- **Provided records**:
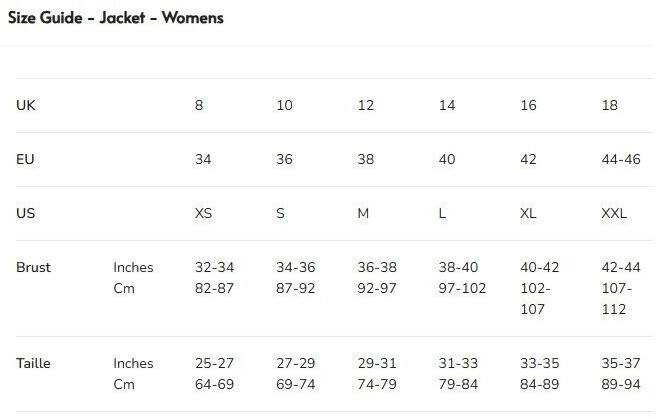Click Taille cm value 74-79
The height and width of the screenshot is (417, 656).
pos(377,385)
--
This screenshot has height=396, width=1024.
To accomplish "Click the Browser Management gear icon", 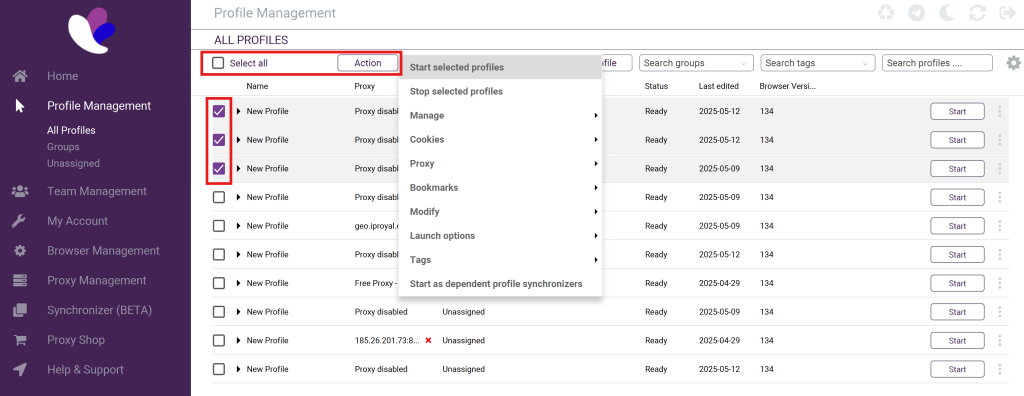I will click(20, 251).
---
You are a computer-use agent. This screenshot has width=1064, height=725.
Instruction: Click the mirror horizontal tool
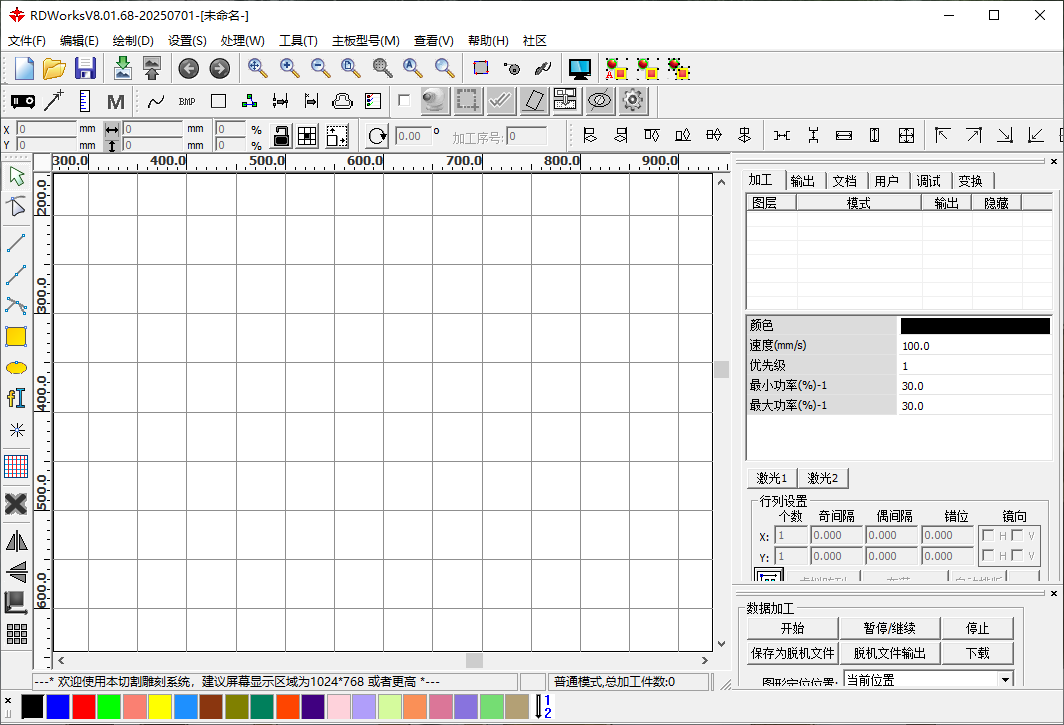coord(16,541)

- **Challenge**: Count the lines in the records above that contain the word "This". Case counts. Give only the number.

- **Written response**: 2